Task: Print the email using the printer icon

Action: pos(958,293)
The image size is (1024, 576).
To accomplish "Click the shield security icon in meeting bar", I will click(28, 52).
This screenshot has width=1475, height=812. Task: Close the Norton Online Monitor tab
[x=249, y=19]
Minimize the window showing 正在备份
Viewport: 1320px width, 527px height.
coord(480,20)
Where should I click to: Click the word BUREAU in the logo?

Written request
Reproduce all of the data above line for line, with no changes.

Task output
Task: Print the email using the printer icon

Action: pos(958,293)
The image size is (1024, 576).
To accomplish "Click the shield security icon in meeting bar", I will click(28, 52).
This screenshot has width=1475, height=812. Task: Close the Norton Online Monitor tab
[x=249, y=19]
Minimize the window showing 正在备份
Viewport: 1320px width, 527px height.
coord(480,20)
Where should I click to: Click the word BUREAU in the logo?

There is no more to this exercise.